Еще один эпизод, связанный с жизнью на побережье, не выходит у меня из головы. Произошло все утром после очень сильного шторма – даже для этой части побережья, где сильные шторма не в диковинку. На берег еще набегали тяжелые волны, отголоски ночной ярости океана. Старина Ник разбросал валуны на многие ярды, так что в каменной стене образовались новые бреши, которых раньше не было. Некоторые огромные валуны отлетели на сотни ярдов, и там и тут волны вырыли в песке ямы глубиной в человеческий рост, а то и больше.
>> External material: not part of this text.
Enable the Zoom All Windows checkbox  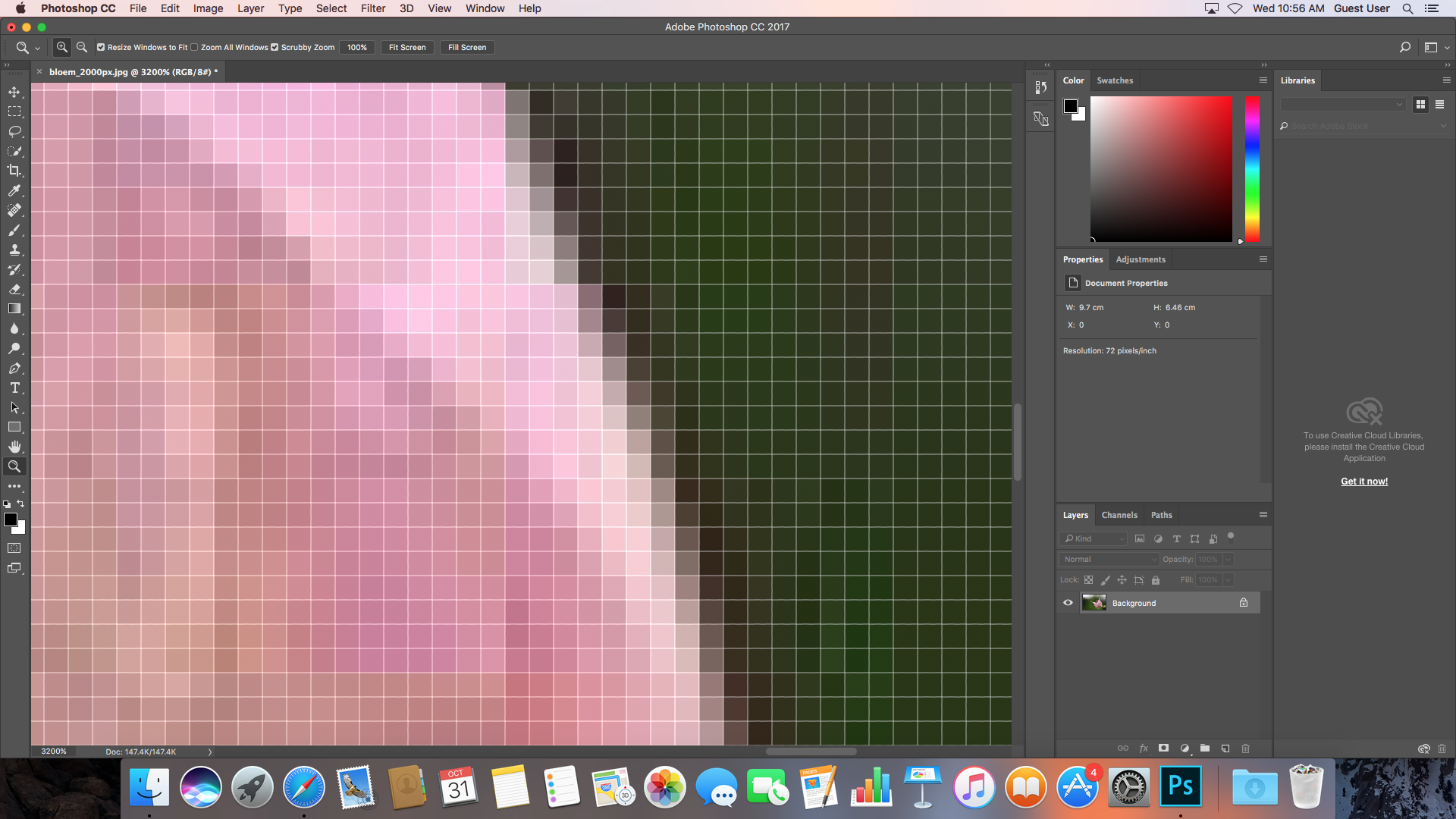pyautogui.click(x=195, y=47)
Вокруг одной ямы и собралась небольшая толпа. Какой-то мужчина, спустившись вниз, откидывал оставшиеся камни с чего-то такого, что лежало на дне. Я проскользнул между ног высокого рыбака и заглянул вниз. Луч солнечного света упал в яму, и на дне блеснуло что-то белое. Распластавшись среди черных камней, оно напоминало огромного паука. Один за другим мужчина выбрасывал из ямы камни, а когда не осталось ни одного, стоявшие вокруг ямы начали испуганно переглядываться, и многие содрогнулись.